§ **Your objective**:
In the stretch from the first of the rows below through the line containing "nav-item-integrations: Integrations is", switch "width" to "breadth" and reproduce only those lines, leaving everything else unchanged.

§ **Records supplied**:
• • • • • • •

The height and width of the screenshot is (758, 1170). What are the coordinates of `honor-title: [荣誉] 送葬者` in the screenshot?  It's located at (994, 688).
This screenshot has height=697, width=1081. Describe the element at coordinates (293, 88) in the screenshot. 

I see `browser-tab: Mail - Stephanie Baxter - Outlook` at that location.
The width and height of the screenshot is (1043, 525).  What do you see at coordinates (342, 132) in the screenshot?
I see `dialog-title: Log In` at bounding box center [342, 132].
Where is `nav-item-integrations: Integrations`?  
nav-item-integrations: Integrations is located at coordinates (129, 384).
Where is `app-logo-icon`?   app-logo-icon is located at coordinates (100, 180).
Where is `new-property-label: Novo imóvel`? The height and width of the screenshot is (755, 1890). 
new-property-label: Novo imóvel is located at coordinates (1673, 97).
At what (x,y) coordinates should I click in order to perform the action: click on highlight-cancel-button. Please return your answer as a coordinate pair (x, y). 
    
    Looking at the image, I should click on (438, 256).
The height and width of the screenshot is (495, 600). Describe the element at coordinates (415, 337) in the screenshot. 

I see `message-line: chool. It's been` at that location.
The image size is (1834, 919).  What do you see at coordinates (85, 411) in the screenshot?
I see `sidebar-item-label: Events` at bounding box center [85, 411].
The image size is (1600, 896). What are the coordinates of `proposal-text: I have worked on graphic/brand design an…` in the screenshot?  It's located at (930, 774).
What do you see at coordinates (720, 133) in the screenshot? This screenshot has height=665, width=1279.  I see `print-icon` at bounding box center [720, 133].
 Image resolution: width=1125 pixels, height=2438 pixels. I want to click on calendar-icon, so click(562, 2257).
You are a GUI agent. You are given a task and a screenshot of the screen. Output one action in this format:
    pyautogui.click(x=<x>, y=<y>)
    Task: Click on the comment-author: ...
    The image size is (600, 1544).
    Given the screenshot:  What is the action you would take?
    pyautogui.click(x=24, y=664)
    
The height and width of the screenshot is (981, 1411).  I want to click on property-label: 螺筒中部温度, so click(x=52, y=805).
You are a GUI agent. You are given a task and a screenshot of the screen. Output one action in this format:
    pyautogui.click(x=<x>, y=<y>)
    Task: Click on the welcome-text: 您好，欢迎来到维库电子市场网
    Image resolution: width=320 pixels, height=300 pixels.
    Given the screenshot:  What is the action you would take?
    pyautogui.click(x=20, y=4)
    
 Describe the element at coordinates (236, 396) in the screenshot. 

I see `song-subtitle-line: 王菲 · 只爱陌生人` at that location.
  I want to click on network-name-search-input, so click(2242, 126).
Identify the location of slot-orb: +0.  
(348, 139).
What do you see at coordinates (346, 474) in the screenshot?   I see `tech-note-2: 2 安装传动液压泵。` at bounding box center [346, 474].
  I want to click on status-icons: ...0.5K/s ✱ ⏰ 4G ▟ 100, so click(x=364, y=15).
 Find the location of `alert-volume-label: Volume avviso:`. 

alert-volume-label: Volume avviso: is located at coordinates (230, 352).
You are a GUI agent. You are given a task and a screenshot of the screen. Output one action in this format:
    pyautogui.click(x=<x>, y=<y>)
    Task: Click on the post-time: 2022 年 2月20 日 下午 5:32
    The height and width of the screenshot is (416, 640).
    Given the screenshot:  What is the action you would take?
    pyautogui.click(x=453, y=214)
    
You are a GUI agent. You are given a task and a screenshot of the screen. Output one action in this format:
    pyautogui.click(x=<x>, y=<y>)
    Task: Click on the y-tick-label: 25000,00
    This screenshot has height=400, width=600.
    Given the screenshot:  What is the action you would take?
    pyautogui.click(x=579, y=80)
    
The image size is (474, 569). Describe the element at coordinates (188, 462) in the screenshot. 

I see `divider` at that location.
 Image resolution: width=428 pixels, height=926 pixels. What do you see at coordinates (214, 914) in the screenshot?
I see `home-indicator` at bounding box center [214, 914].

• • • • • • •

§ **Written response**:
The height and breadth of the screenshot is (758, 1170). What are the coordinates of `honor-title: [荣誉] 送葬者` in the screenshot?  It's located at (994, 688).
This screenshot has height=697, breadth=1081. Describe the element at coordinates (293, 88) in the screenshot. 

I see `browser-tab: Mail - Stephanie Baxter - Outlook` at that location.
The breadth and height of the screenshot is (1043, 525).  What do you see at coordinates (342, 132) in the screenshot?
I see `dialog-title: Log In` at bounding box center [342, 132].
Where is `nav-item-integrations: Integrations`?  
nav-item-integrations: Integrations is located at coordinates (129, 384).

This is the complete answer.